Review: The Pillars of the Earth

“The small boys came early to the hanging.”

     My mother recommended this to me ages ago. I meant to read it. Really, mom, I did. But I forgot. I picked it up recently on a whim and did not remember a thing that my mom had said about it. And I’m really glad about that. Because if I had known what it was about, I probably would have left it alone.

     The Pillars of the Earth is a historical fiction about cathedral building.

     Erm… yay?

     Let’s be honest, it sounds crazy-boring. Most churches are boring. Old churches are even more boring. Building old churches sounds so boring that I feel like poking my eye just to get a distraction. And on top of all that, the book is nearly a thousand pages long. Wow.

     I’m so very glad that I had forgotten what the book was about.
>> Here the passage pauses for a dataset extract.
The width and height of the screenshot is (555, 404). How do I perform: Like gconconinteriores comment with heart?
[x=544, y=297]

     The author, Ken Follett, grabs you by the throat in his first line. And he doesn’t let go until the book is ending. His story is huge and he gives you characters to love and hate by the handful. And then he puts those characters through the grinder. What else could you ask for in a novel?
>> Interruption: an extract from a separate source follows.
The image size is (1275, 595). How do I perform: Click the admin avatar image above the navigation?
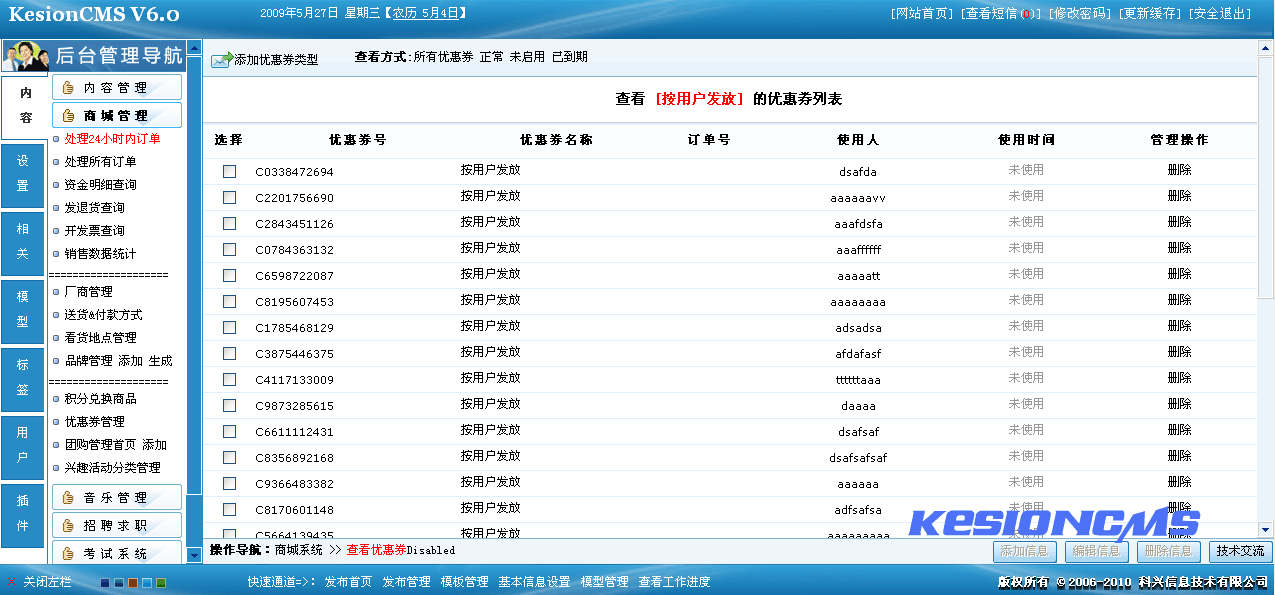pyautogui.click(x=24, y=56)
     In the end, the novel is about the inevitability of human suffering and the unbeatable human spirit that has been slowly, painfully, but assuredly making the world a better place.

     There is something very special about the book that makes you care about something you have no interest in. I don’t care about building churches. Even big churches. But Tom Builder cared. Prior Philip cared. And since I cared about Tom Builder and Prior Philip, suddenly I cared about their big church.

     The Pillars of the Earth is a great read. Its scope is huge, dealing every human struggle from intimate marital relationships to battles between kings and popes. Pick it up. You’ll love it. I swear.